**Problem to work on**
How many lines of the data include the string "will"? State the number and nothing else.

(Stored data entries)
_ _ _ _ _ _ _

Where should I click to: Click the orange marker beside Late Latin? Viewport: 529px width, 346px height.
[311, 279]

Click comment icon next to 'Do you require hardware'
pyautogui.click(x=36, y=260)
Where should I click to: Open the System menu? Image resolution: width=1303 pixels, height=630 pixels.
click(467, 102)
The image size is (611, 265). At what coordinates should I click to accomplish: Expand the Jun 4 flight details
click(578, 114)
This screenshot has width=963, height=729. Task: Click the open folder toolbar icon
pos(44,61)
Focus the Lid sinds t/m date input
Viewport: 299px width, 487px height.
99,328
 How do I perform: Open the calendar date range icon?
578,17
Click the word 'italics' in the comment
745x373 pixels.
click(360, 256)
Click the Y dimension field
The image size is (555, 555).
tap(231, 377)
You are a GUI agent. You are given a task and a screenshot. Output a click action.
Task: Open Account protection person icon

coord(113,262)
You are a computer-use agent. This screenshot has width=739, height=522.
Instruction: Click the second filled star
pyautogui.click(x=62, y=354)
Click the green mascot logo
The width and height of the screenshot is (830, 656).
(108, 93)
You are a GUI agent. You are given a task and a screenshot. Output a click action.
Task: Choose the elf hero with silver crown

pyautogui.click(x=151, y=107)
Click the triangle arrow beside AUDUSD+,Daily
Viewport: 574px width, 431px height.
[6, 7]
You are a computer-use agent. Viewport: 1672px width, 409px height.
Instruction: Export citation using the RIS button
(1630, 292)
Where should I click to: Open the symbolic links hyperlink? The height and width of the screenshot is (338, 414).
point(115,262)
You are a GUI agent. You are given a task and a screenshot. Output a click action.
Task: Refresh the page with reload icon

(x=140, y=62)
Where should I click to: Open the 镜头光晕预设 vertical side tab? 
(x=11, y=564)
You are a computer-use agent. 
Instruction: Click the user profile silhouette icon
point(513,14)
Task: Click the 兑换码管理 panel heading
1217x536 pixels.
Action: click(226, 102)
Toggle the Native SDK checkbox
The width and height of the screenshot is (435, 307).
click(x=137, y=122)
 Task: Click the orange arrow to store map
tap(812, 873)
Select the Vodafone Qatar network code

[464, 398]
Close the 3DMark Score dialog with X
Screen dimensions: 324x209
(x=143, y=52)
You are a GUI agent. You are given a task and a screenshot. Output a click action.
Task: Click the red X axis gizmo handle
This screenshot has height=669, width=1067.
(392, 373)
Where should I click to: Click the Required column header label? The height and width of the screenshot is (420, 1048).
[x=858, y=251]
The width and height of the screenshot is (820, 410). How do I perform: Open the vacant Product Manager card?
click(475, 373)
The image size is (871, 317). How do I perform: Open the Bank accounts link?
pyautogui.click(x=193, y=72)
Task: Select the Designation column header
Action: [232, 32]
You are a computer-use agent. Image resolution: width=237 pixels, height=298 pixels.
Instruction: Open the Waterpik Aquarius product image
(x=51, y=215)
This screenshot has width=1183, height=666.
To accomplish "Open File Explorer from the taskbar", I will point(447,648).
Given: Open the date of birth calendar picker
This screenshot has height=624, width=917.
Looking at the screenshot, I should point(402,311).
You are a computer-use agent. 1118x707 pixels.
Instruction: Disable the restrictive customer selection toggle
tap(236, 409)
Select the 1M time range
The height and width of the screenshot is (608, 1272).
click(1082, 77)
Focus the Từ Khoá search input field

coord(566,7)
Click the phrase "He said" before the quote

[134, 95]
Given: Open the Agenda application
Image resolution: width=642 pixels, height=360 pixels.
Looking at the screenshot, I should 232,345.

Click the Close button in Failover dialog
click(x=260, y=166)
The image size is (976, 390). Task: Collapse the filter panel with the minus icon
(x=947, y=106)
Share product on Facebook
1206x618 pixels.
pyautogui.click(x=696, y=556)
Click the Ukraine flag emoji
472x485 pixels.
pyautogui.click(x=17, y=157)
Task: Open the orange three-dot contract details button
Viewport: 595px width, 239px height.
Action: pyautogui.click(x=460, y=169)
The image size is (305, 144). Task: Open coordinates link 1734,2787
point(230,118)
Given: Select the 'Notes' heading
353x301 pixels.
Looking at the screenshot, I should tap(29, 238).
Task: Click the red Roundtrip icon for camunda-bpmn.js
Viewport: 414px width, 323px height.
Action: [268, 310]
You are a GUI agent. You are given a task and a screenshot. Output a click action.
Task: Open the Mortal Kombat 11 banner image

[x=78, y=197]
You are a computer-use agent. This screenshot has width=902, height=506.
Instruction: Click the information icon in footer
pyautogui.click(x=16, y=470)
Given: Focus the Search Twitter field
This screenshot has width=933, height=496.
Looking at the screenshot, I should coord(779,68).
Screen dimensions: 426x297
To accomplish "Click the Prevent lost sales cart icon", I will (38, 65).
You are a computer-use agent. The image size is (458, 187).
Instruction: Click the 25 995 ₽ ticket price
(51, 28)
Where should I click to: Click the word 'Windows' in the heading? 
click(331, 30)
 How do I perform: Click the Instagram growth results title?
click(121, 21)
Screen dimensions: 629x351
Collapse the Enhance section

_ _ _ _ _ _ _

**Task output**
2